Multiple clients send there documents to the old elasticsearch location (IP). Instead of changing the config of all these clients I want to put a logstash instance at the old ES location and let it forward all the traffic to the new elasticsearch instance. I am sure this is possible quite easily but I don't find the exect logstash configuration I need for that.
Or am I off the track?
One reason that I do not want to change these old clients is that I can't. Some of them can't use encryption and the only way to the new location is via SSL.
Are you going to do any processing of the message in this logstash instance? If not, why not do port forwarding using something like SSH.
Thanks for your answer. Great, simple and self-evident solution.
Yes that should be possible and I will think about it.
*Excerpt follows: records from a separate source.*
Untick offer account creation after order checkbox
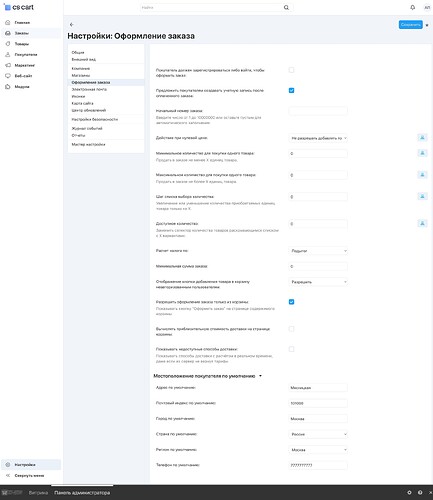The width and height of the screenshot is (433, 500). 291,90
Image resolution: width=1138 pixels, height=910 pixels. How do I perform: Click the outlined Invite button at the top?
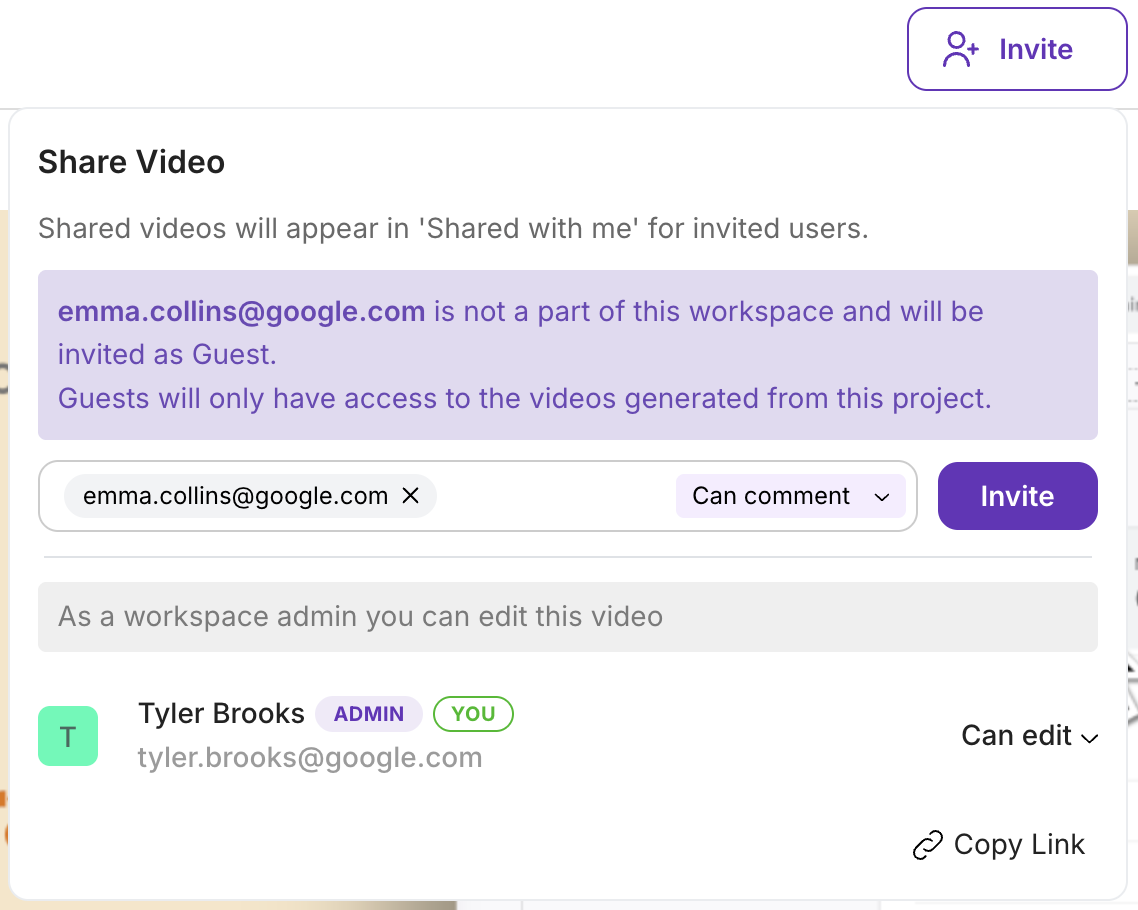pyautogui.click(x=1017, y=49)
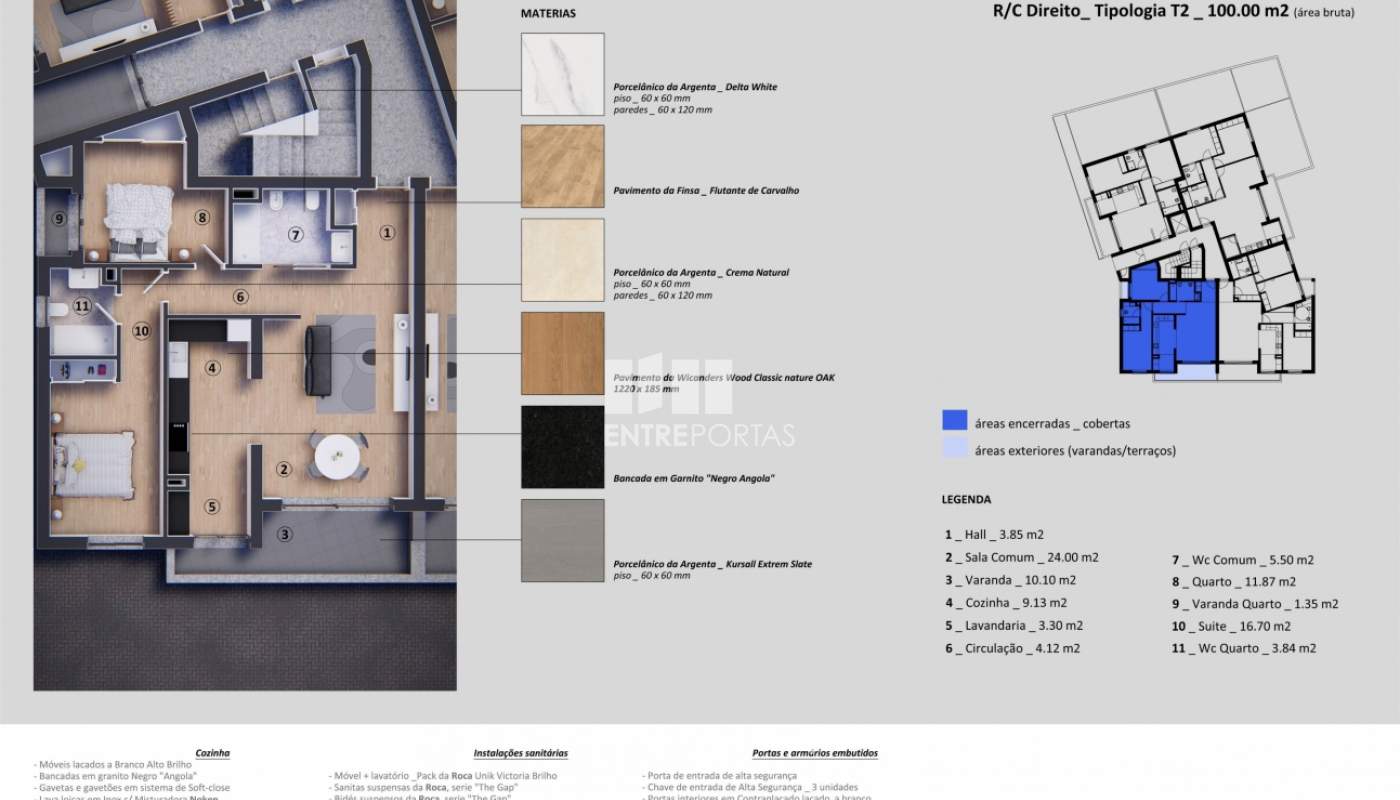
Task: Click circled number 3 on the balcony
Action: pos(285,534)
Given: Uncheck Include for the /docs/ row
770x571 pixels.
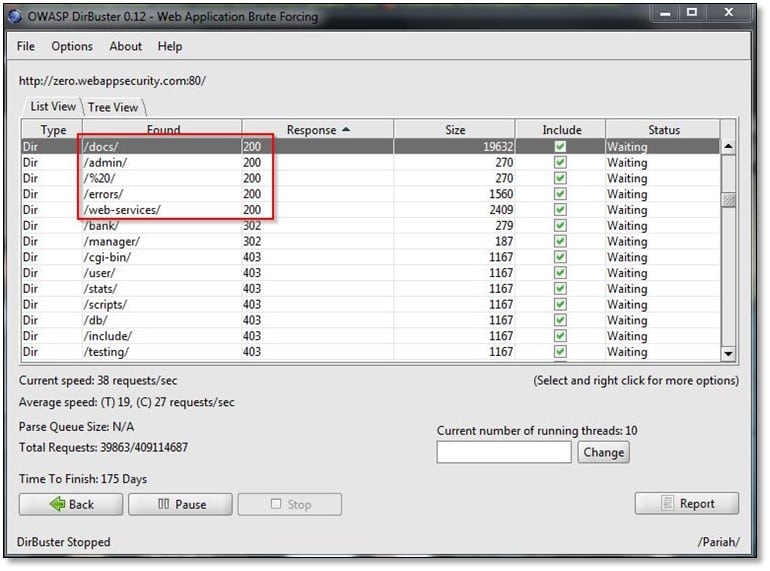Looking at the screenshot, I should click(560, 147).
The main reason against this solution is probably my lazyness. It's easier for me to configure logstash than a VPN (or a reliable SSH tunnel).
But still and now partly just because I am curious. Do you know how to do this with logstash?
If you use an http input and an http output you could probably glue them together and get the requests into elasticsearch. But you would not be able to get a response back to the client.
Hmm, the longer I think about it, the more your first Idea seems the way to go. I will try it.
Thanks a lot!
Yip, I did it with an SSH tunnel plus a socat process that transforms syslog UDB packets to TCP so they can be forwarded by the tunnel,
This topic was automatically closed 28 days after the last reply. New replies are no longer allowed.